6.1 Whole virus vaccines
Whole virus vaccines, either killed or live-attenuated, have multiple antigenic components which potentially induce wide variety of immunologic effectors in the host against virus (Sharma et al., 2011). The reverse genetics mechanism is adopted to generate live attenuated CoV vaccines by deletion of key virulence factors. Such vaccines are immunologically highly efficient and exert wider cross protection which potentially induce mucosal, systemic, humoral, and cell mediated immunity upon immunization (Roper and Rehm, 2009; Enjuanes et al., 2008; Saif 2017; Schindewolf and Menachery 2019). The inherent immunogenicity and ability of whole virus vaccines to stimulate toll-like receptors (TLRs) like TLR 3, TLR 7/8, and TLR 9 is their major advantage (Chen et al., 2020). These vaccines are considered most efficient in primary vaccination of naive hosts followed by parenteral booster vaccines for better protection (Saif, 2017). This reverse genetic technique can be an ideal approach for successful development of attenuated COVID-19 vaccine for priming immune responses in naive hosts followed by parenteral heterologous S or N protein booster vaccine to possibly elicit cross protection against strains within beta-CoV genus (Ng and Tan, 2017; Saif, 2020). Earlier, β-propriolactone inactivated SARS CoV whole-virus vaccine adjuvanted with MF59 elicited promising VN antibody titer in mice and got approval for human use in Europe (Stadler et al., 2005; Gillim-Ross and Subbarao, 2006).

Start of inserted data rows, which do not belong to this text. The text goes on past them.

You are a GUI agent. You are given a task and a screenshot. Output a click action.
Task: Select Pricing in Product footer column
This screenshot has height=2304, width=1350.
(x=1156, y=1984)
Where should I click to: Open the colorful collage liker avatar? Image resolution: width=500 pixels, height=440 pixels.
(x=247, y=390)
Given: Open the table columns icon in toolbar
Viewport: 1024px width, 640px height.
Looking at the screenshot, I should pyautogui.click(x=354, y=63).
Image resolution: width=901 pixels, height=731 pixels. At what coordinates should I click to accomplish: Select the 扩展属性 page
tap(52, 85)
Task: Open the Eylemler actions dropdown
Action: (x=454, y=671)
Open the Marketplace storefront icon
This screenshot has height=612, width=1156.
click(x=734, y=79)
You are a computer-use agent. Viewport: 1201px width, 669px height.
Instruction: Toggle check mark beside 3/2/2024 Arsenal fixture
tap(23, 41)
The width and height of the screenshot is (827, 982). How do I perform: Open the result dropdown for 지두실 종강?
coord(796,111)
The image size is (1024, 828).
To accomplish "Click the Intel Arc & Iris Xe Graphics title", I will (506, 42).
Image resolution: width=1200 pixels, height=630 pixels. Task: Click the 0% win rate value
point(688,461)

Globally, several institutions have successfully isolated the virus strains of SARS-CoV-2 and started research on the prospects of vaccine development (Zhang et al., 2020). For example, Codagenix, Inc. collaborated with the Serum Institute of India, Ltd. to develop a live-attenuated vaccine against SARS-CoV-2 by “codon deoptimization technology” (Shieber, 2020). Similarly, Johnson & Johnson will attempt to deactivate SARS-CoV-2 which switches off its virulence factors but retains its ability to stimulate immune system. According to the company statement human trials are expected by September 2020 (Ryan, 2020). Also, the researchers at University of Hong Kong developed a live influenza vaccine that expresses SARS-CoV-2 proteins (Cheung 2020). However, the development of live virus vaccines require propagation of high titers of infectious virus and extensive testing to ensure safety which warrants the requirement of biosafety level-3 for production (Gilim-Ross and Subbarao, 2006; Chen et al., 2020). The ADE problem of CoV vaccines is particularly prominent with live or killed whole virus SARS coronavirus vaccines (Jiang et al., 2012; Chen et al., 2020) and incomplete inactivation of virus vaccine is a potential public health threat as well (Gillim-Ross and Subbarao, 2006).